Primary Supervisor: Dr Cathy Slack, School of Life & Health Sciences
Secondary supervisor: Dr Zita Balklava
PhD project title: Sexual dimorphism in nucleolar function: consequences for metabolism and ageing.
University of Registration: Aston University
Sex is a key determinant of almost all aspects of animal physiology. Fundamental biological differences between males and females result in sexually dimorphic responses across a diverse array of phenotypes including metabolism and ageing. Furthermore, sexual dimorphisms impact on the pathogenesis of most, if not all, diseases, including metabolic disorders such as obesity and diabetes. However, despite the prevalence of sexual dimorphisms on phenotype, sex has historically been ignored in basic and preclinical research and so the underlying mechanisms that lead to many sex-specific effects are not well understood. As such, there is an urgent priority to redress this gap in the knowledge particularly where sex differences could impact on clinical outcomes.
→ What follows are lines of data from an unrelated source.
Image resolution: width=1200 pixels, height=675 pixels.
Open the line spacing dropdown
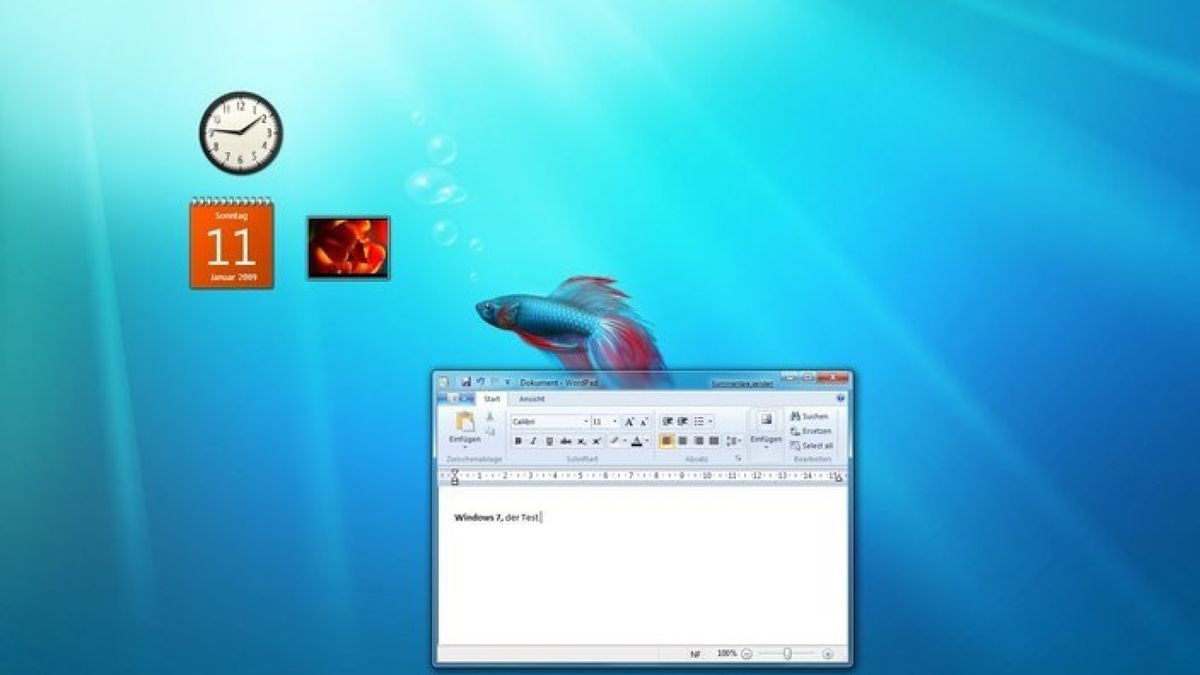732,442
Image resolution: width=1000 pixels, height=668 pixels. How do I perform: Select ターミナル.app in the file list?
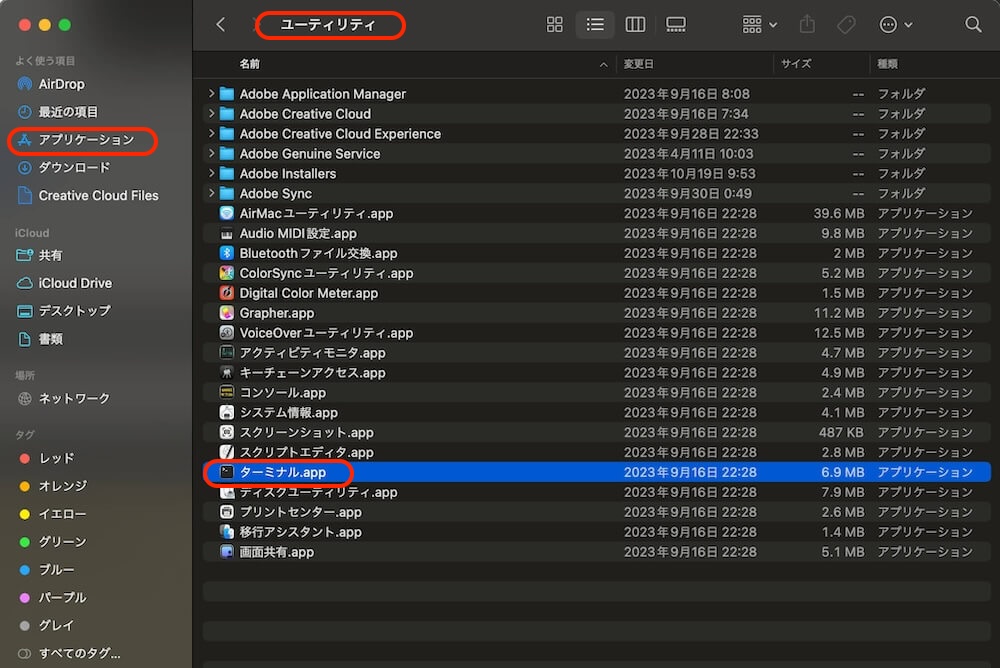pyautogui.click(x=282, y=472)
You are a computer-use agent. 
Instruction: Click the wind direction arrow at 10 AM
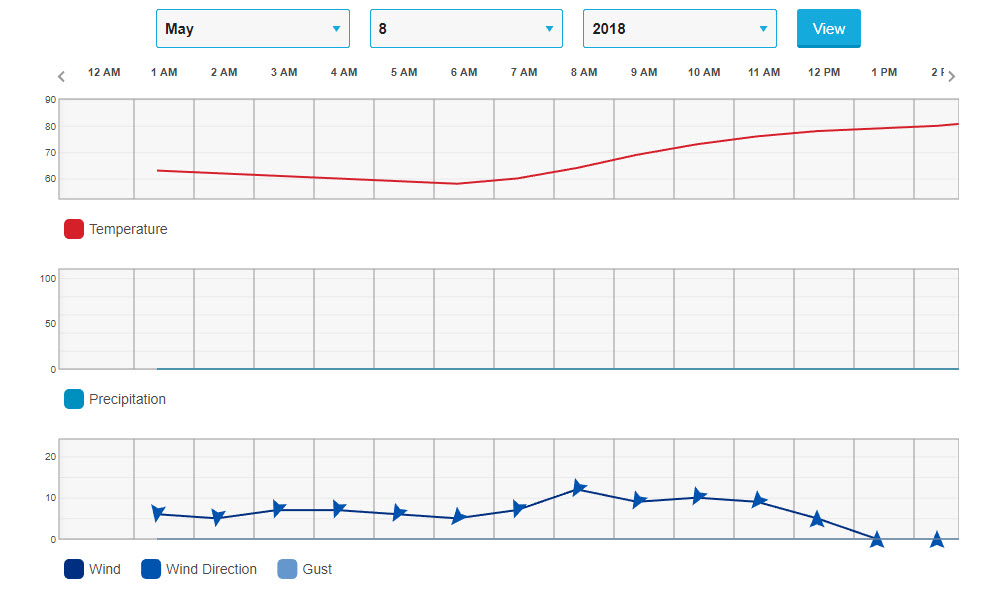click(698, 497)
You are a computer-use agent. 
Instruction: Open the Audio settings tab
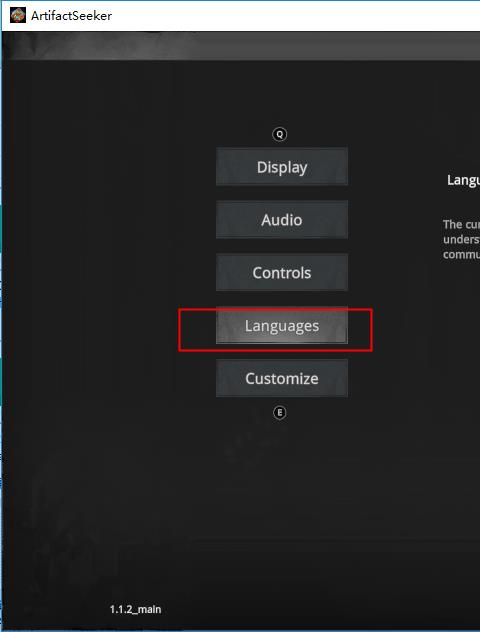(x=282, y=220)
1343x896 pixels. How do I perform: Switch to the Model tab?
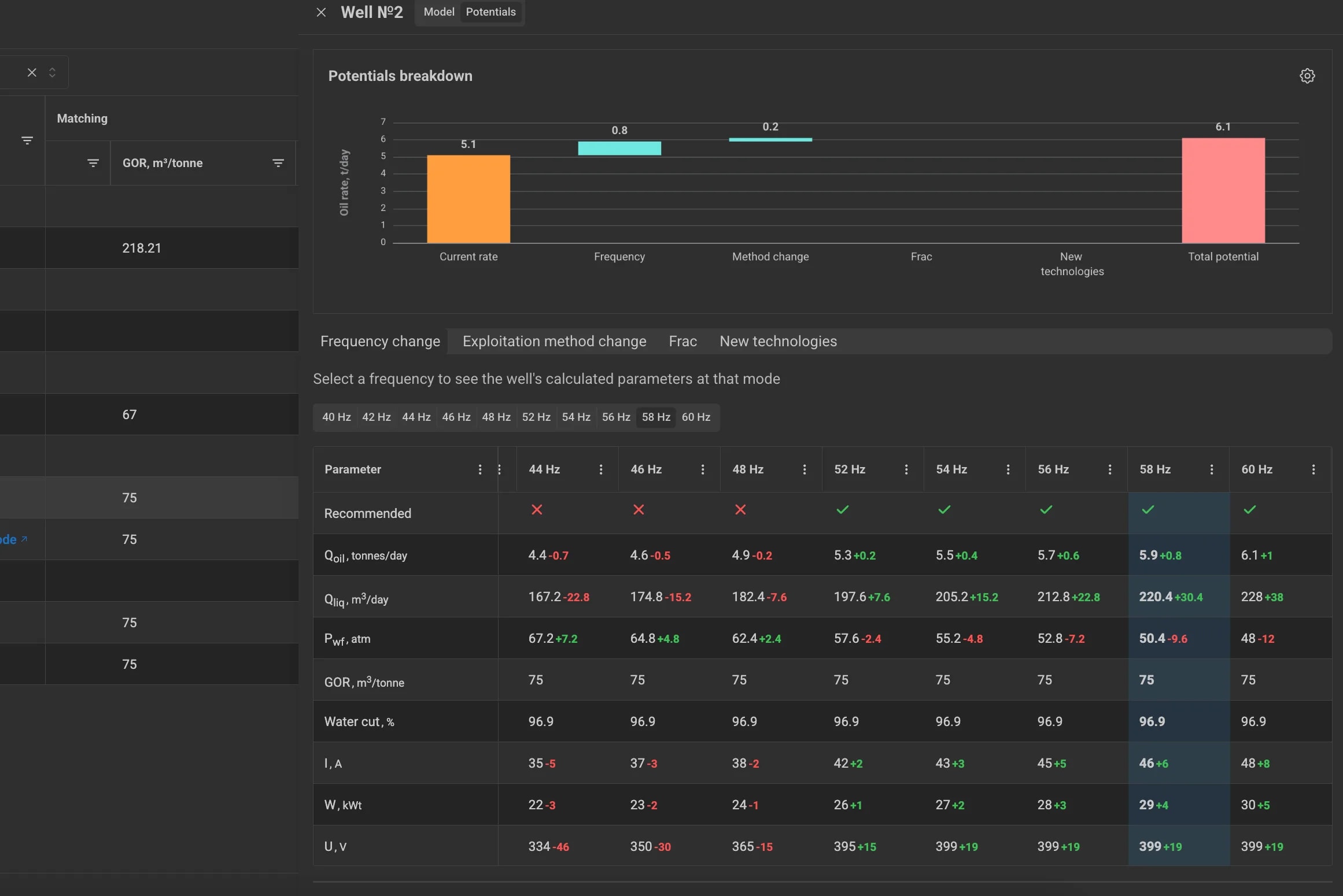click(439, 12)
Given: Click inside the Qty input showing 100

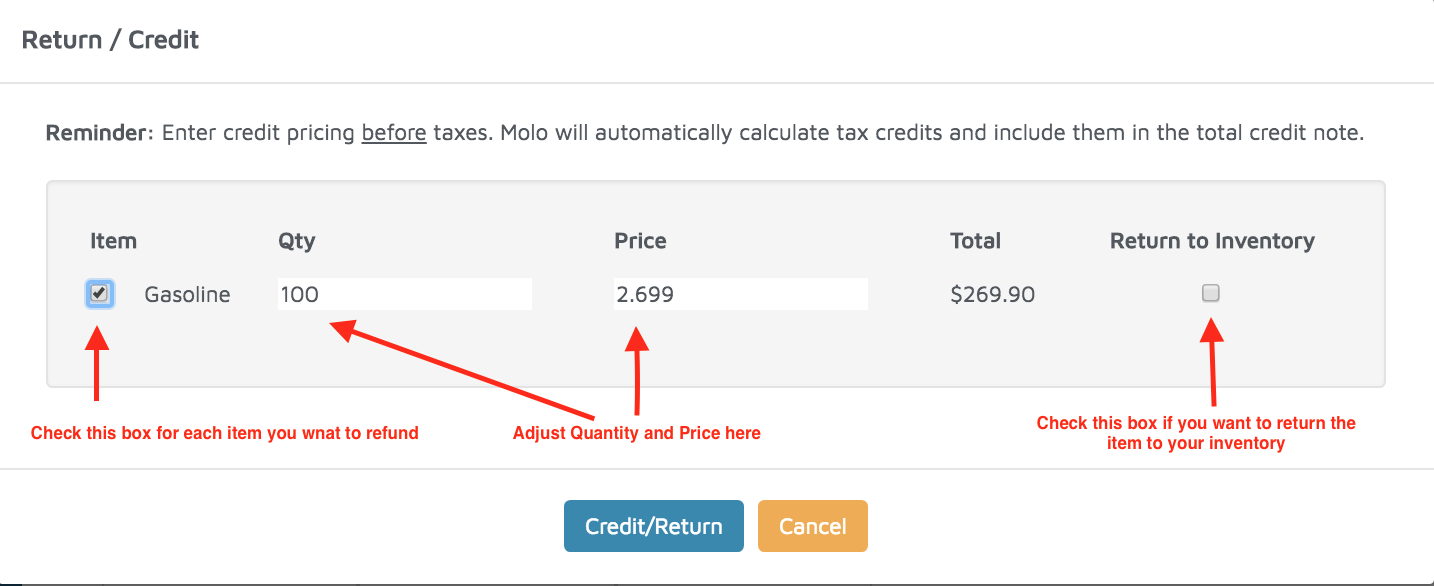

The fruit-fly, Drosophila melanogaster, is a well-established and powerful model for the in vivo study of genes that influence both metabolism and ageing. More recently, as a sexually dimorphic species, Drosophila have been successfully used to further understand sex differences on these phenotypic outputs. We have recently identified the nucleolus as an important sexually dimorphic organelle in Drosophila. The nucleolus is the largest structure in the eukaryotic nucleus and as the primary site of ribosome biogenesis, plays a key role in cellular metabolism. Our preliminary data suggest that sex-specific differences in nucleolar function may be a major contributing factor to sexually dimorphic metabolic responses.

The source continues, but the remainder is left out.